LS Speaker requests BJP leader to withdraw the comment
Last Updated 08 August 2012, 20:25 IST

Parliament’s Monsoon Session had a stormy start on Wednesday, as BJP veteran L K Advani questioned the legitimacy of the UPA’s second stint in power, triggering angry reactions from the Congress and its allies in the ruling coalition.

After being criticized within the BJP-led National Democratic Alliance for virtually conceding defeat in the 2014 parliamentary polls, Advani sought to make a turnaround and set the tone for his party’s offensive against the Congress-led Government for the Monsoon Session of Parliament.

Even as his comment on the legitimacy of the ruling coalition’s second stint in power united the UPA in protest, Prime Minister Manmohan Singh later termed the remark as “disgraceful and unfortunate”.



Advani made the controversial remark while moving an adjournment motion on the violence in western Assam.

Amid the war of words between the Treasury and Opposition benches, Lok Sabha Speaker Meira Kumar requested Advani to withdraw the comment that the Home Minister and the new Leader of House, Sushil Kumar Shinde, as well as Parliamentary Affairs Minister, Pawan Bansal, termed as an insult to the people of the country.
Advani withdrew the remark, stating that he had only wanted to refer to the trust vote that the UPA-I Government had won in the Lok Sabha on July 22, 2008.
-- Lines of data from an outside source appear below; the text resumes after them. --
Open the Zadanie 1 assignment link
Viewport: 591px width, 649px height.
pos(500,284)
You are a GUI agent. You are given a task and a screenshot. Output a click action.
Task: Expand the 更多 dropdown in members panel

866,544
“I have withdrawn and I have said that my references were to the Confidence Motion and not to the 2009 elections,” said Advani. He recalled the incident in which three BJP MPs had displayed bundles of currency notes in the House just before the trust vote on the India-US nuke deal, alleging that they had received to money to support the UPA Government in the trial of strength.

Uproar in House

The BJP leader’s clarification failed to pacify the UPA MPs and the uproar continued till the Speaker adjourned the House for lunch.
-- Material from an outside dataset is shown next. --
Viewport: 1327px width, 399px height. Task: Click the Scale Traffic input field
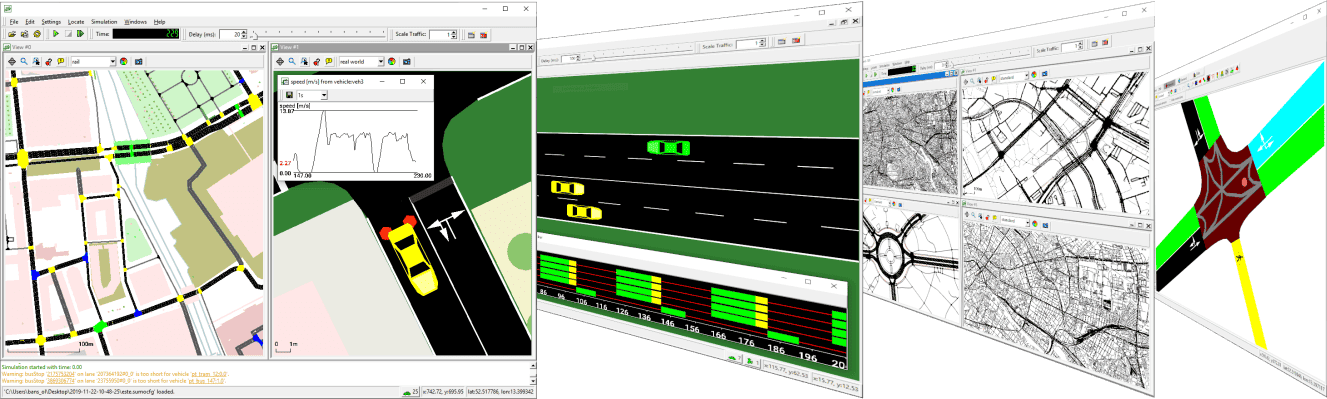point(442,34)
The ruckus over the remark of Advani saw a visibly angry Congress president Sonia Gandhi leading the MPs of her party and its allies to take on the BJP veteran.
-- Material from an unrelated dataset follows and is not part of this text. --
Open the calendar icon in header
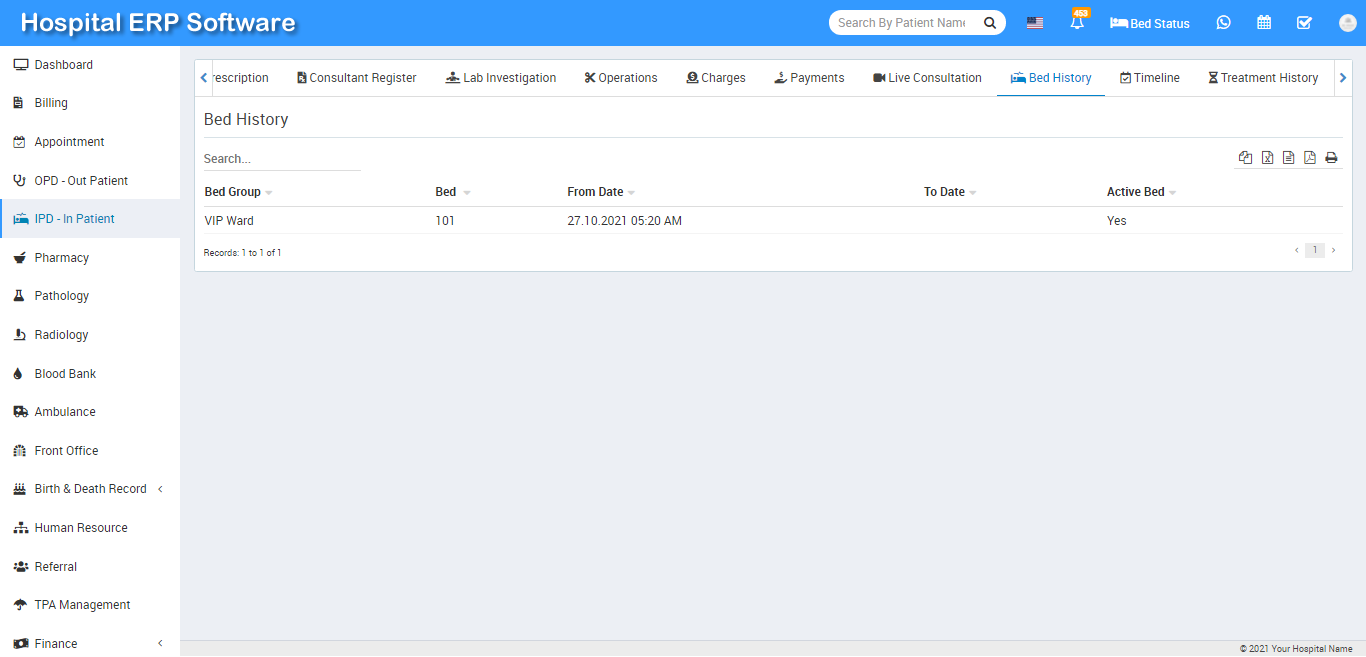The image size is (1366, 657). pyautogui.click(x=1264, y=22)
T R Baalu of the Dravida Munnethra Kazhagam, Somen Mitra of the Trinamool Congress joined the Congress MPs Sanjay Nirupam and Adhir Choudhury to protest against the BJP leader’s remark.

Bansal said Advani violated the rules of the proceedings of Lok Sabha by making the comment on the legitimacy of the UPA-II Government while moving the adjournment motion on the violence in Assam.

“You can't call governments illegitimate because governments are elected by the people of the country and it is an upfront both to Parliament and people of India,” Sibal later told reporters outside the Parliament House.    

Advani had created a flutter in his own party as well as among its allies in the NDA last Sunday, when he wrote in his blog that a government headed by a non-Congress and non-BJP Prime Minister was feasible after the 2014 polls.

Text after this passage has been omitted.